De nombreuses substances chimiques et matériaux créés par l’homme au cours des dernières décennies nous ont rendu la vie plus facile: les pesticides, plastiques, peintures, vernis, moquettes, détergents… mais la nature ne sait ni les métaboliser ni les dégrader et, en outre, chez les animaux et les humains, ces substances se comportent comme des hormones féminines. Imaginez un plastique dans la mer, il y restera pour toujours et ses composants s’accumulent dans les poissons que nous mangeons après.

À mon avis, ces substances ont été créés pour que nous vivions mieux (les tapisseries des fauteuils, par exemple, portent des substances ignifuges qui réduisent le risque d’incendie), on n’en connaissait pas les effets, personne n’est coupable. Mais à partir du moment où leurs effets nocifs sur la santé sont connus, un changement s’impose. Ce changement devrait être mis sur les politiques de l’environnement mondial et en chacun de nous. Ça ne sert à rien que l’Union européenne interdise l’utilisation d’une substance si ensuite nous achetons ce que l’on a produit dans des pays qui la permettent.

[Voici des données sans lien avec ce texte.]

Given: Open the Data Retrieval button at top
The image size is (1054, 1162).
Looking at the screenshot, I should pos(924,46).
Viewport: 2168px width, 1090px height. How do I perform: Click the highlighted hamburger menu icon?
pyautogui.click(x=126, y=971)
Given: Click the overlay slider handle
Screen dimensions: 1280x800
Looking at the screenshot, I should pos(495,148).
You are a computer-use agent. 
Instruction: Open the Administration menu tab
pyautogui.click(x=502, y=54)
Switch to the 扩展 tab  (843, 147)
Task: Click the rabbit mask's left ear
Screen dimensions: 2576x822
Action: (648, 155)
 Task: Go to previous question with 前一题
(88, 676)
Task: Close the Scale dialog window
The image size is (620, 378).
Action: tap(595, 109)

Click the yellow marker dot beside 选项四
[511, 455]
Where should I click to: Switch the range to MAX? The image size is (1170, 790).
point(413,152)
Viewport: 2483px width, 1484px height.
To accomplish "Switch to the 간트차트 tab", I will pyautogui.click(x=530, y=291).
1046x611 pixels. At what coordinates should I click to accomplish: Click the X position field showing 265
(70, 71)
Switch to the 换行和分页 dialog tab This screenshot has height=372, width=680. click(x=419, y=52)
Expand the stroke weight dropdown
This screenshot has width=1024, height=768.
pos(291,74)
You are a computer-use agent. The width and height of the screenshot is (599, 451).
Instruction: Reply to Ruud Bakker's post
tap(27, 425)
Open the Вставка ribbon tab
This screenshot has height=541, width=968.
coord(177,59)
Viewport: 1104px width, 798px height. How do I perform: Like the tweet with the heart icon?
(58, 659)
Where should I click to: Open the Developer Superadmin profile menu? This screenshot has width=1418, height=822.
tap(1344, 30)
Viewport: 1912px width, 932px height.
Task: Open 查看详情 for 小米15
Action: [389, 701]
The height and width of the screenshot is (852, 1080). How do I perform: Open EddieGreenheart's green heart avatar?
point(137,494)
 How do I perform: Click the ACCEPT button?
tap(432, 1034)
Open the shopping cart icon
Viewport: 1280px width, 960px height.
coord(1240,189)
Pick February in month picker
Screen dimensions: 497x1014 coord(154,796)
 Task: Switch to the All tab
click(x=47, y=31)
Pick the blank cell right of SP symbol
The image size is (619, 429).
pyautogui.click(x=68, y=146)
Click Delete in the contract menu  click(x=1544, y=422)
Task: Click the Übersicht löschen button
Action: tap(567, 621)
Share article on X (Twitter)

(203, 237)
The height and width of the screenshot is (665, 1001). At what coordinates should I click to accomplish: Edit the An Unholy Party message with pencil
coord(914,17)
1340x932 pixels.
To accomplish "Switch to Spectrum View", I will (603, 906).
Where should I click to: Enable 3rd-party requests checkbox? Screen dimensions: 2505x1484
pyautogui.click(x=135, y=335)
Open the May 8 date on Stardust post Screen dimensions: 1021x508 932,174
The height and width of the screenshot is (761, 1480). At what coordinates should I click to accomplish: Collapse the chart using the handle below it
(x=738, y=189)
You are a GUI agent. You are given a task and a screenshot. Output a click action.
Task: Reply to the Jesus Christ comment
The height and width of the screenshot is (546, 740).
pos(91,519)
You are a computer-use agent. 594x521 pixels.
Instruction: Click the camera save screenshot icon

Dans un monde de commerce globalisé, si un pesticide déterminé est interdit et nous mangeons ensuite des fruits d’ailleurs, le problème n’est pas corrigé.

En outre, nous devons avoir des informations sur ce que nous consommons, nous avons le devoir et le droit de savoir ce que contiennent les aliments, les cosmétiques et les biberons avec du bisphénol-A qui s’y dégage lorsqu’on les réchauffe… car il existe des alternatives. Pensez aux soins que vous voulez donner à votre bébé pour qu’après, inconsciemment, vous soyez en train de lui faire cela…

Les gens qui, grâce à notre travail, avons plus d’informations sur ce sujet, nous devons les transmettre aux médias. En 2010, l’Institut Marques a sponsorisé la participation espagnole dans le marathon du pôle Nord. L’athlète Lluís Pallares a entrepris cet exploit déguisé en spermatozoïde pour dénoncer que, même dans un endroit apparemment inexploité et intacte comme l’Arctique, les effets de la pollution sont perçus; les courants marins viennent décharger ici les déchets toxiques du monde entier. J’aurai bien voulu y aller moi-même, déguisée en ovocyte, mais quand j’ai vu la préparation de Lluís, qui devait courir à l’intérieur d’une chambre froide au Centre de Haute Performance Sportive, j’ai vite changé d’avis, moi qui n’a jamais couru ni une centaine de mètres!

J’appartiens au groupe d’experts sur les perturbateurs endocriniens de la Fundación Vivo Sano, et je collabore avec eux dans diverses activités, telles que le documentaire La letra pequeña, mais depuis que la crise économique a commencé, la vérité est qu’on nous écoute de moins en moins car on le considère comme un problème lointain.

Je me suis concentrée sur les effets des perturbateurs sur la fertilité masculine et en tant que cause d’avortements, malformations génitales et cancer des testicules, mais ils affectent aussi la fertilité féminine, ils induisent la puberté précoce et certains types de cancer, notamment des thyroïdes et du sein. Au fil du temps, nous connaissons de plus en plus d’effets nocifs.

Cette enquête judiciaire est une bonne nouvelle, au moins pour sensibiliser les autorités et les entrepreneurs. Je vous tiendrai au courant de ce qui se passe.